» Element and text position data:
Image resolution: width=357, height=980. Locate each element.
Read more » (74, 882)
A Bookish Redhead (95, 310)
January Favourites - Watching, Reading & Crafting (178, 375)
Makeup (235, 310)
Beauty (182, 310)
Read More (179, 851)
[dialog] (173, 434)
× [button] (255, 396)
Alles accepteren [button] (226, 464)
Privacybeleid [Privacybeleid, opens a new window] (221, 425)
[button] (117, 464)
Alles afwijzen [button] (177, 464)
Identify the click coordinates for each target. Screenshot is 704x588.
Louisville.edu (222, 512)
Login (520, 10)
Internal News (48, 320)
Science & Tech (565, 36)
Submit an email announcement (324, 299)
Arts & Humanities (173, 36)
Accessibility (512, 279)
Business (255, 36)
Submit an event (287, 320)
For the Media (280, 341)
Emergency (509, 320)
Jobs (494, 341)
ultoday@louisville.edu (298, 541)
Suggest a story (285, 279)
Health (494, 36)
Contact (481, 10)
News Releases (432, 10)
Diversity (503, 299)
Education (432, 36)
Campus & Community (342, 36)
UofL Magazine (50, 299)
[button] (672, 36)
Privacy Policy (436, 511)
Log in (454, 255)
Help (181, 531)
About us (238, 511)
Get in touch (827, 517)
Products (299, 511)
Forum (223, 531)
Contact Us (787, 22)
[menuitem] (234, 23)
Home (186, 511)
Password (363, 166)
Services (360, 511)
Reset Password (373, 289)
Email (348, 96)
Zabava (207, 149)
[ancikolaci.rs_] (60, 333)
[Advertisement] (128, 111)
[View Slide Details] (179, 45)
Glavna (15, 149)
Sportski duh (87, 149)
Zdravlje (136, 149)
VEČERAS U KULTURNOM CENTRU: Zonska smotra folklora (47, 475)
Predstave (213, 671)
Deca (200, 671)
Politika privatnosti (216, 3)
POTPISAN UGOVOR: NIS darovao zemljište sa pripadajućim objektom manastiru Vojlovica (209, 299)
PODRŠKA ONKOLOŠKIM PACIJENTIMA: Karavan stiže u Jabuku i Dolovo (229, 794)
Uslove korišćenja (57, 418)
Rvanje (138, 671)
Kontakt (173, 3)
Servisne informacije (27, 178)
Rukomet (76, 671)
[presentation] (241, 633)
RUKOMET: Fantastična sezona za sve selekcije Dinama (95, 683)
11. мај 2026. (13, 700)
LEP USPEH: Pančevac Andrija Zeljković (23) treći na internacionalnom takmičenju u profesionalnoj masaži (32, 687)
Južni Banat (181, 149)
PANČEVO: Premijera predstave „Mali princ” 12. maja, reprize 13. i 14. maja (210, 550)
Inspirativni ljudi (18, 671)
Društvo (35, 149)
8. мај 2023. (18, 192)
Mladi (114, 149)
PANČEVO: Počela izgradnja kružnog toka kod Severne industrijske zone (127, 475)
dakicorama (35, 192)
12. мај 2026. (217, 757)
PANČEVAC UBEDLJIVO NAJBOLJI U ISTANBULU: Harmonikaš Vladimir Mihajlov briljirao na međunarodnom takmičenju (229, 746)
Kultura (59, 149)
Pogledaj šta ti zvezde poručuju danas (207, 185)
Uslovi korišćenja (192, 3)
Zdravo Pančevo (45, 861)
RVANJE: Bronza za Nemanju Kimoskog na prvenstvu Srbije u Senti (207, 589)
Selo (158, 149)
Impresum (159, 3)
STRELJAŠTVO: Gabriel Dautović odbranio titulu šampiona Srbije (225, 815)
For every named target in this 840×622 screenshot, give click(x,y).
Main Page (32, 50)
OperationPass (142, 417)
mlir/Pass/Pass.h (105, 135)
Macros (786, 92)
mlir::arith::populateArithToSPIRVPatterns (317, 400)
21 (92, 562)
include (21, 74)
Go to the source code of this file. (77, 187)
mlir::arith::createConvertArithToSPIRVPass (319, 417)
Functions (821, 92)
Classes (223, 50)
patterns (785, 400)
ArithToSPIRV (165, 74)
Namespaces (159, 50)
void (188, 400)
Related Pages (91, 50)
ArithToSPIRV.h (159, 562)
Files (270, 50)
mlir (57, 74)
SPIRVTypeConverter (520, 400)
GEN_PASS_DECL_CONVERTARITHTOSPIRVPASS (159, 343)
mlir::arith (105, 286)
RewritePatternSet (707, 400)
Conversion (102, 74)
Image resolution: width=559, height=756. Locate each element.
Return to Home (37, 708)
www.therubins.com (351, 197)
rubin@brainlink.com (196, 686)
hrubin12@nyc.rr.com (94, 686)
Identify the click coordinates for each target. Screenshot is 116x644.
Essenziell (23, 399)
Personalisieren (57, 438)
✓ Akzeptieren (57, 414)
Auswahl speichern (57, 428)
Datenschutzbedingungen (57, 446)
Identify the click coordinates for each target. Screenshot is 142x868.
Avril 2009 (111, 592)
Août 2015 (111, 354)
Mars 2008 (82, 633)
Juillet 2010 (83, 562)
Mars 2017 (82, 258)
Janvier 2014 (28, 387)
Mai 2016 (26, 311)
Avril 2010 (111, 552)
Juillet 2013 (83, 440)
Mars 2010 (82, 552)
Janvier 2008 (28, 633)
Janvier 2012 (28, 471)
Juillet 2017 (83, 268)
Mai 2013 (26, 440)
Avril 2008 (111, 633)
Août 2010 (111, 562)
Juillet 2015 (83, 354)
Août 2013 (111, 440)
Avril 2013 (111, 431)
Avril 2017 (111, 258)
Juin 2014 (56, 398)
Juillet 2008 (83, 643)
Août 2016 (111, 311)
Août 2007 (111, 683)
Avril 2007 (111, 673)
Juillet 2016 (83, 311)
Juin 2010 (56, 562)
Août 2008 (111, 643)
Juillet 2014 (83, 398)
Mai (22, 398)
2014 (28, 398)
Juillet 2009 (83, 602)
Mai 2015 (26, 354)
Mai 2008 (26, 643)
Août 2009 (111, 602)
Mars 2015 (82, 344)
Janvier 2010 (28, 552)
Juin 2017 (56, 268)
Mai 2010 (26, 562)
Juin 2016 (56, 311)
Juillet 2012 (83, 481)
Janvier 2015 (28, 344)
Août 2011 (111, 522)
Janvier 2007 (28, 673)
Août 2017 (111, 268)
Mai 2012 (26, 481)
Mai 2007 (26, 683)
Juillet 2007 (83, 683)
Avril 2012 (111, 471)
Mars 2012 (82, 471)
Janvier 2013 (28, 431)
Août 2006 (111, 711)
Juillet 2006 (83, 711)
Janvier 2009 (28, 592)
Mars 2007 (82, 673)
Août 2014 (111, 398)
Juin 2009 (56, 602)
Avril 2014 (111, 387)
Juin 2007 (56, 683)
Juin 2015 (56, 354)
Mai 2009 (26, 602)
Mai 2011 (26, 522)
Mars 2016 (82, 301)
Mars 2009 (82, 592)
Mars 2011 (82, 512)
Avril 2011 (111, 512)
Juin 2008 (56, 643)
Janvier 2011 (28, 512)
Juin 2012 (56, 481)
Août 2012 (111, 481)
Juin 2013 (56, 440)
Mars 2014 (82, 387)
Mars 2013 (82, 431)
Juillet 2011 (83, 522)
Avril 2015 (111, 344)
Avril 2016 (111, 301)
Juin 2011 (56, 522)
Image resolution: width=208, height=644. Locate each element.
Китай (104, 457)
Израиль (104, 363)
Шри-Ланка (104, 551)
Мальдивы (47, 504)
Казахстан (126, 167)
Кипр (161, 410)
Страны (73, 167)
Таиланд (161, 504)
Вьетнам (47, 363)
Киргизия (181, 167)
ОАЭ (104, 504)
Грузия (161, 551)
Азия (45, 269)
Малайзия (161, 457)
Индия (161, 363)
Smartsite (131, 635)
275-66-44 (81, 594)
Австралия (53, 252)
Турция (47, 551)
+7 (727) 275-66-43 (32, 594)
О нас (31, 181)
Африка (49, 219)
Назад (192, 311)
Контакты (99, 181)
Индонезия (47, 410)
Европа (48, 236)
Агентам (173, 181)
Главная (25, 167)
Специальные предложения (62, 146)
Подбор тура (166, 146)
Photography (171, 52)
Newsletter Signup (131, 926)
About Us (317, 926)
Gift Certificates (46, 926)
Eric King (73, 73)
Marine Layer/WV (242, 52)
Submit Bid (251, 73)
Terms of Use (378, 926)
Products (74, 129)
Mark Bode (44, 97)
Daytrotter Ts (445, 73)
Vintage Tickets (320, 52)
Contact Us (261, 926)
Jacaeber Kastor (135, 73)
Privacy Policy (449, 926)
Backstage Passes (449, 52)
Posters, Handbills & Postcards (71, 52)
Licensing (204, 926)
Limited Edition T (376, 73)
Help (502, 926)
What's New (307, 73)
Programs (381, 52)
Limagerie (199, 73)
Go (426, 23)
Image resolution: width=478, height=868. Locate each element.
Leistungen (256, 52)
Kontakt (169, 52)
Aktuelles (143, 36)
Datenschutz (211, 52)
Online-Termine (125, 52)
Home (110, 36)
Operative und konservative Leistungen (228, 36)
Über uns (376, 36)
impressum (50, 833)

» YOUR GOAL: Rewrite the lines of the material between the one holding "Août 2015 (111, 354)" and the one holding "Août 2010 (111, 562)", inclusive, swapping every "Juillet" for "July" and leaving everything else unchanged.

» REPLY:
Août 2015 (111, 354)
Mars 2008 (82, 633)
July 2010 (83, 562)
Mars 2017 (82, 258)
Janvier 2014 (28, 387)
Mai 2016 (26, 311)
Avril 2010 (111, 552)
July 2013 (83, 440)
Mars 2010 (82, 552)
Janvier 2008 (28, 633)
Janvier 2012 (28, 471)
July 2017 (83, 268)
Mai 2013 (26, 440)
Avril 2008 (111, 633)
Août 2010 (111, 562)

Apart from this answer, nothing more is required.